En réponse au commentaire de Claire (billet précédent)

Bien que cela ne puisse te consoler en rien, de tous temps les enseignants qui tentent de considérer leur métier et l'enfant autrement se sont fait démolir par l'institution et la majorité de leurs collègues comme soupçonner par l'opinion. Si bien qu'en plus de l'investissement passionné pour un métier, il leur a fallu aussi apprendre à résister, à lutter.
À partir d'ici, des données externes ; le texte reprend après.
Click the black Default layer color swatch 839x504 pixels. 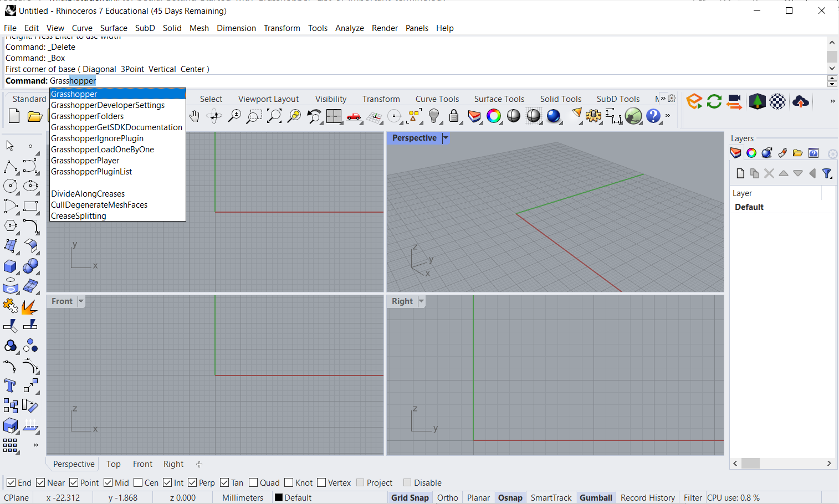coord(279,498)
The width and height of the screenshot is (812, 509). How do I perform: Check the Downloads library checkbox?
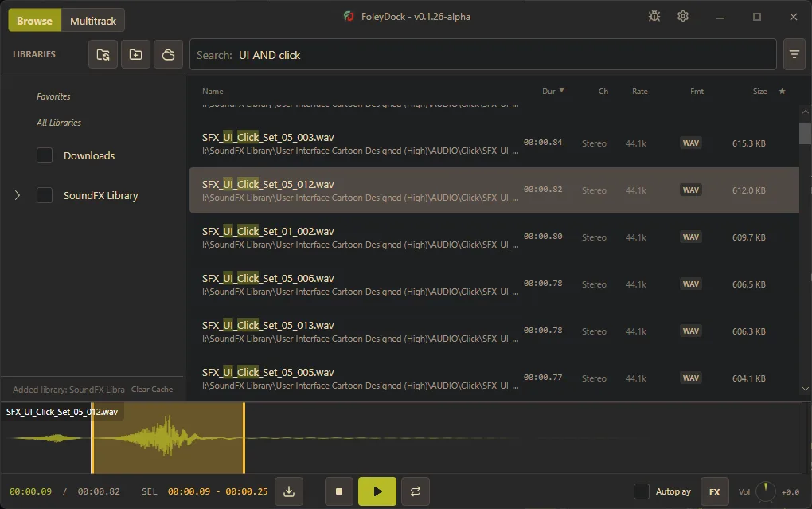click(45, 155)
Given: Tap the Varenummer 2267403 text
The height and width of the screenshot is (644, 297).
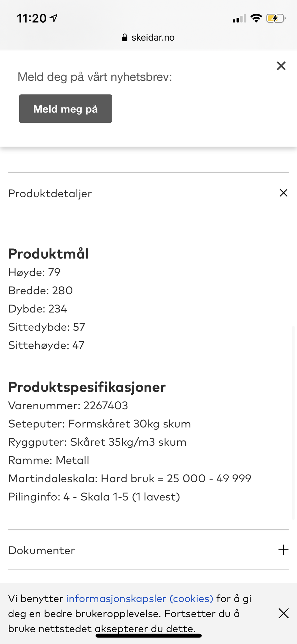Looking at the screenshot, I should pos(68,405).
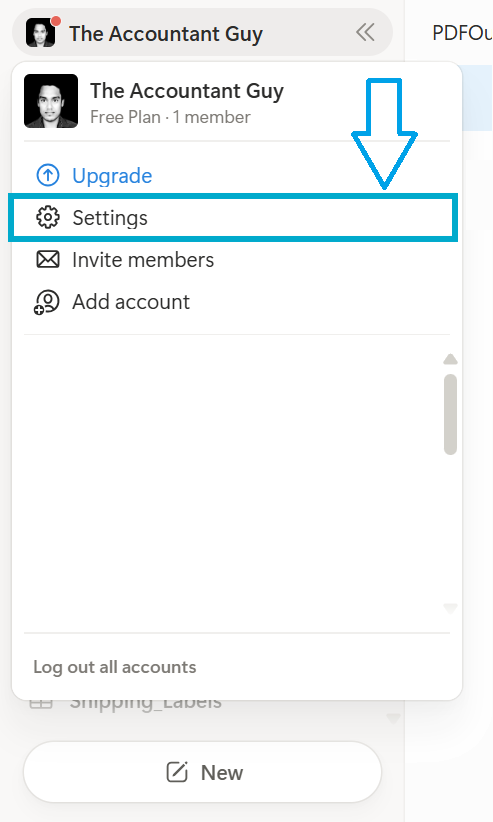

Dans les interventions que je fais encore, soit dans des stages, des confs ou dans le groupe de recherche auquel je participe, j'insiste toujours sur ce côté pragmatique : comment ne pas se faire démolir tout en faisant son métier pour l'enfant.
Tout ce que l'on peut appeler d'alternatif a deux gros défauts :
- On ne sait pas ou on ne consacre pas suffisamment d'énergie et d'habilité à informer d'abord sur les raisons de l'alternativité, ensuite sur quoi se fonde cette alternativité, enfin sur les réalisations qui corroborent les pistes qu'on explore. C'est ce que j'essaie de faire modestement dans ce blog. Mais il est vrai que la difficulté c'est qu'il faudrait le faire dans les logiques du système où l'on est... qui n'a aucune envie de laisser passer ce qui le met en cause ! Un Brghelli trouve facilement toutes les portes ouvertes. Pas les autres !
- Tout ce qui est alternatif a beaucoup de mal à former une entité qui puisse alors peser. J'ai été par exemple à plusieurs reprises invité par la Confédération Paysanne avec qui j'avais le point commun de défendre les petites structures, l'hétérogénéité et une éducation à qui on pourrait appliquer l'adjectif de "biologique". S'ils ont été intéressés par ce que je faisais comme moi j'étais intéressé par l'agriculture biologique et leur façon d'envisager l'agriculture, à aucun moment mouvements pédgogiques ou mouvements pour une agriculture alternative n'ont reliés leurs luttes dans une lutte commune. Les "filles" de votre forum, les enseignants comme ton mari, le petit agriculteur biologique, les petits artisans, les gèvistes d'aujourd'hui, les RMISTES, les chômeurs, les "bobos" éclairés... tous, ont les mêmes aspirations. Mais il ne les mettent jamais ensemble, ils ne se rendent pas compte qu'elles forment un tout terriblement cohérent et qui aurait alors une sacrée force.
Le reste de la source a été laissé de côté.